DIRECTIVE 1: According to the piece on Lenin and the police, how did Lenin see police?
DIRECTIVE 2: Count the lines of the listing that contain the string "Image", matching case exactly, and reply with only the number.

PASSAGE GIVEN:
========================================================================
Lenin: Crush, Smash the Police by Diana West

http://dianawest.net/Home/tabid/36/EntryId/3365/Lenin-Crush-Smash-the-Police.aspx

In The State and Revolution, V. I. Lenin elaborates on Marx’s demonic ravings about a violent revolution to create a state of “armed workers” that will itself “begin to wither away.” Madness. Beginning with the first Bolshevik regime in the Soviet Union under Lenin, all such revolutions have only created monstrous dictatorships, which, far from withering away, have slaughtered millions and millions of their own and other peoples all over Planet Earth.

Did five more die in Dallas last night?

Lenin saw police as the front line of the enemy — the enemy, of course, being existing society, which had to be destroyed.
========================================================================
Element and text position data:
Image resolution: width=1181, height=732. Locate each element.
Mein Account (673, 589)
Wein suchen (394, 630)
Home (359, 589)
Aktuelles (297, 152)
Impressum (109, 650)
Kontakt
========================================================================
EXPECTED ANSWER 1: Lenin saw police as the front line of the enemy.

EXPECTED ANSWER 2: 1